▶ [INSTRUCTIONS FOR THE TASK]: Every line in the data below from the one containing "Task: Click the 0.0 mm rainfall value" down to the one containing "Viewport: 2567px width, 1456px height.", both included, must be retyped exactly; no other line is to appear.

▶ [PROVIDED MATERIAL]:
----
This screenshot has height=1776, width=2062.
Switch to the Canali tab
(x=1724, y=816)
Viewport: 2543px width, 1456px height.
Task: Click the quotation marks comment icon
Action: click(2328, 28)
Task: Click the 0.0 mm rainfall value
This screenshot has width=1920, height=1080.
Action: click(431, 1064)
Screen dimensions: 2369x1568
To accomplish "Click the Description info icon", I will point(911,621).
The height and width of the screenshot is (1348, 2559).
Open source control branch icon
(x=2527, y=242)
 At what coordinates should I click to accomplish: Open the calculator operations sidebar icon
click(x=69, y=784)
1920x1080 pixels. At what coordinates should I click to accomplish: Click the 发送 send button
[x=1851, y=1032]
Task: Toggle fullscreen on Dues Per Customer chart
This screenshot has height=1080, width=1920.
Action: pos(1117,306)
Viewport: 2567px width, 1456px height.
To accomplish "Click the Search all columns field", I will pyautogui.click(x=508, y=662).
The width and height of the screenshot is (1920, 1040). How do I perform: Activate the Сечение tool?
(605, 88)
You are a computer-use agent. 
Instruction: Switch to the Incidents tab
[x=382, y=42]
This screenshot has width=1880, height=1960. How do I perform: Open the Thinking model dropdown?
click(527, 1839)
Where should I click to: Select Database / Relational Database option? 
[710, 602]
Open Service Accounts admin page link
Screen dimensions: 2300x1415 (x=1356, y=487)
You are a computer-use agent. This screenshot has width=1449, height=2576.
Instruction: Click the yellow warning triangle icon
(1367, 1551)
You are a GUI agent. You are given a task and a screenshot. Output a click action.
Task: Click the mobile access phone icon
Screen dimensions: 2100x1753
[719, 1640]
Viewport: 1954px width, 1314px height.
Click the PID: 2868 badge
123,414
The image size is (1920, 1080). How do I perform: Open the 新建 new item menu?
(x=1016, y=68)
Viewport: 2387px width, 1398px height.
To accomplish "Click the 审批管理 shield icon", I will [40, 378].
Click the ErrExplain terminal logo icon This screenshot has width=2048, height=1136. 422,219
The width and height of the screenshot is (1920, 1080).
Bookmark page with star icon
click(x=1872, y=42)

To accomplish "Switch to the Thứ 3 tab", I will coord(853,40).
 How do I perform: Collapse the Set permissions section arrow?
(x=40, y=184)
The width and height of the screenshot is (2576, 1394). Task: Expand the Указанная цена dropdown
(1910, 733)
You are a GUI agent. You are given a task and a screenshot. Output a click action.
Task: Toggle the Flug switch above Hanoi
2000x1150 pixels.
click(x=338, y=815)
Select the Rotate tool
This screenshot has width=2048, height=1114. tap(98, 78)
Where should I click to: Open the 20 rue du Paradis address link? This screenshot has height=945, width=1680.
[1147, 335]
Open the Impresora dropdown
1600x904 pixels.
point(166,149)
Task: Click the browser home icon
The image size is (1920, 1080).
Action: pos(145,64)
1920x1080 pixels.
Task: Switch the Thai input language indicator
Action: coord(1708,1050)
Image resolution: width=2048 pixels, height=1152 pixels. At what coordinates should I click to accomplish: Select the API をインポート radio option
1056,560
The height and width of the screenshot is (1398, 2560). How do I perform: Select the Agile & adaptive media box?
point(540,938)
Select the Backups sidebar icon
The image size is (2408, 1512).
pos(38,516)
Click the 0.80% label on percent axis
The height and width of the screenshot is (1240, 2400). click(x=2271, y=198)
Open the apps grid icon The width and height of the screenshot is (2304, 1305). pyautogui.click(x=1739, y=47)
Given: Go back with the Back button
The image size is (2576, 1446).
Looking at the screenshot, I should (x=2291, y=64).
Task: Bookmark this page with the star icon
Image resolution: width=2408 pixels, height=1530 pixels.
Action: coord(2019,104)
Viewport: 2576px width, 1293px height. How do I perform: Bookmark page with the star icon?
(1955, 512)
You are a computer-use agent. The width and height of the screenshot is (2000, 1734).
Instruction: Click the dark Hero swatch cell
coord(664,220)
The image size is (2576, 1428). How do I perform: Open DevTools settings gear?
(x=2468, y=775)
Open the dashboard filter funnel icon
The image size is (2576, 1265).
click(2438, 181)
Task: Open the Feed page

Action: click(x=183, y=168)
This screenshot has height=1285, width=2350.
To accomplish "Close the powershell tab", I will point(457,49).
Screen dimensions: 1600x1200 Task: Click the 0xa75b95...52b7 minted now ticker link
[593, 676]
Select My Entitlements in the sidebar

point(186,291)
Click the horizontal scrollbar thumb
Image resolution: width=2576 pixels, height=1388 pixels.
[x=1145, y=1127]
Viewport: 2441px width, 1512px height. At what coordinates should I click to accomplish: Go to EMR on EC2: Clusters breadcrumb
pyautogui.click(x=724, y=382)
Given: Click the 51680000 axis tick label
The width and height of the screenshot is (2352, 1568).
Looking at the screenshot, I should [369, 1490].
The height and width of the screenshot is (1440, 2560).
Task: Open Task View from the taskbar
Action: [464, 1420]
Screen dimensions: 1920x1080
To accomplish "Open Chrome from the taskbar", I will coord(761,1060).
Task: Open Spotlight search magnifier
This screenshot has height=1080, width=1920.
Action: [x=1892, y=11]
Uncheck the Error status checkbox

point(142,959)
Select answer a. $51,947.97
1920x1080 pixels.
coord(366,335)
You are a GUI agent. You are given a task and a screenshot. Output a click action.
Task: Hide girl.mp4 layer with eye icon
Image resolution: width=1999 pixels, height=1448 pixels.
----
▶ [RESPONSE AREA]:
Task: Click the 0.0 mm rainfall value
This screenshot has width=1920, height=1080.
Action: click(431, 1064)
Screen dimensions: 2369x1568
To accomplish "Click the Description info icon", I will point(911,621).
The height and width of the screenshot is (1348, 2559).
Open source control branch icon
(x=2527, y=242)
 At what coordinates should I click to accomplish: Open the calculator operations sidebar icon
click(x=69, y=784)
1920x1080 pixels. At what coordinates should I click to accomplish: Click the 发送 send button
[x=1851, y=1032]
Task: Toggle fullscreen on Dues Per Customer chart
This screenshot has height=1080, width=1920.
Action: pos(1117,306)
Viewport: 2567px width, 1456px height.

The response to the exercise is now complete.